Chronic SIRT6-acitvation might have some disadvantages, indeed.
For example, it seems to compete with your telomerase elongation strategy.
Alternatig both approaches could be a solution.
For example, strategies 1. + 3. + 6. on a rotating basis with 4.+ 5.
Just my two cents...
Edited by LeeYa, 14 September 2016 - 09:24 AM.
Florian E.
22 Sep 2016
Darryl
22 Sep 2016
The Nrf2 inducer/NF-κB inhibitor I chose is Andrographis paniculata extract, simply because the andrographolide that comprises 30% of extracts is the most potent, relatively non-toxic Nrf2 inducer found in a couple of high-throughput screens. Andrographolide is an irreversible antagonist of NF-κB, and substantial amounts get through the liver and into the systemic circulation.
Shaw et al, 2009. Therapeutics for neurological disorders. U.S. Patent Application 13/125,097.
Smirnova et al, 2011. Development of Neh2-luciferase reporter and its application for high throughput screening and real-time monitoring of Nrf2 activators. Chemistry & biology, 18(6), pp.752-765.
Panossian et al, 2000. Pharmacokinetic and oral bioavailability of andrographolide from Andrographis paniculata fixed combination Kan Jang in rats and human. Phytomedicine, 7(5), pp.351-364.
I continue to follow andrographolide science esp toxicology. I haven't seen much to be wary of in my 1 or 2 capsule a day dosing.
As for the oral glutathione someone recommended upthread, Stephen Spindler's lab demonstrated it has no effect in long-lived mice.

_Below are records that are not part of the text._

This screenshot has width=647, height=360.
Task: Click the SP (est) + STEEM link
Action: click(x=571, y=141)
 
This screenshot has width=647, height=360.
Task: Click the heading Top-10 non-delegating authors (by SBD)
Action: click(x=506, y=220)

Edited by Darryl, 22 September 2016 - 09:21 PM.
Florian E.
27 Sep 2016
The Nrf2 inducer/NF-κB inhibitor I chose is Andrographis paniculata extract, simply because the andrographolide that comprises 30% of extracts is the most potent, relatively non-toxic Nrf2 inducer found in a couple of high-throughput screens. Andrographolide is an irreversible antagonist of NF-κB, and substantial amounts get through the liver and into the systemic circulation.
Shaw et al, 2009. Therapeutics for neurological disorders. U.S. Patent Application 13/125,097.

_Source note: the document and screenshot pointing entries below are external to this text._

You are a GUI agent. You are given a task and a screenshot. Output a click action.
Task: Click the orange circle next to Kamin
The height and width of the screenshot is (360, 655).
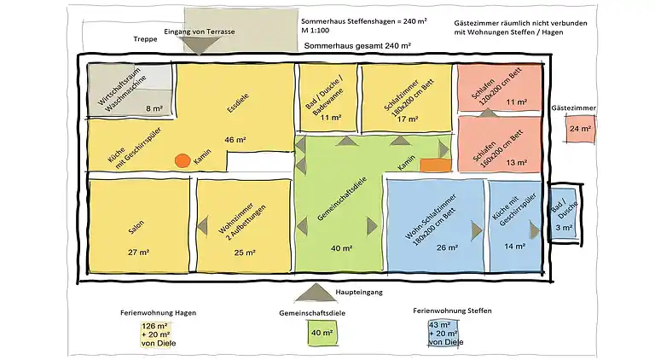click(x=183, y=160)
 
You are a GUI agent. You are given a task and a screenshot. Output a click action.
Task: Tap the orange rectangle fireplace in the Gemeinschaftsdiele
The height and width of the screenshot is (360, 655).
click(x=435, y=165)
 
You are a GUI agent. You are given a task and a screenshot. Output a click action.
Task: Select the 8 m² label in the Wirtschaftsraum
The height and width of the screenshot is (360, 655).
click(x=154, y=108)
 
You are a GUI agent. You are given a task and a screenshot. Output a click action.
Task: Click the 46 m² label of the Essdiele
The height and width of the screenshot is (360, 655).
click(x=235, y=139)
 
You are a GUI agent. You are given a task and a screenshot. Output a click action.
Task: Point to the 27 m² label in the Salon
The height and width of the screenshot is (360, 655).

Smirnova et al, 2011. Development of Neh2-luciferase reporter and its application for high throughput screening and real-time monitoring of Nrf2 activators. Chemistry & biology, 18(6), pp.752-765.
Panossian et al, 2000. Pharmacokinetic and oral bioavailability of andrographolide from Andrographis paniculata fixed combination Kan Jang in rats and human. Phytomedicine, 7(5), pp.351-364.

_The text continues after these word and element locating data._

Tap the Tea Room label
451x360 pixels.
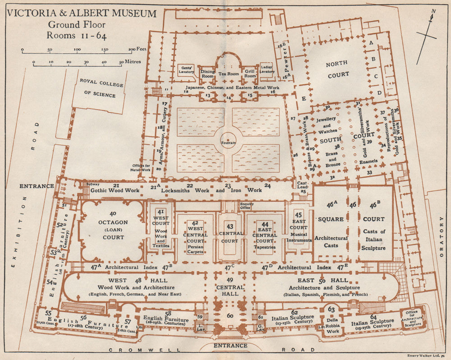[x=228, y=74]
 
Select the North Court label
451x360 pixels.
[x=337, y=68]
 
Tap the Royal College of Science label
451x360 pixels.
[x=98, y=88]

I continue to follow andrographolide science esp toxicology. I haven't seen much to be wary of in my 1 or 2 capsule a day dosing.
As for the oral glutathione someone recommended upthread, Stephen Spindler's lab demonstrated it has no effect in long-lived mice.
LeeYa
28 Sep 2016
https://www.ncbi.nlm...pubmed/24714520
Resveratrol has different, sometimes even opposing effects on cellular metabolism (mostly dose-dependent) and bioavailability is hard to predict.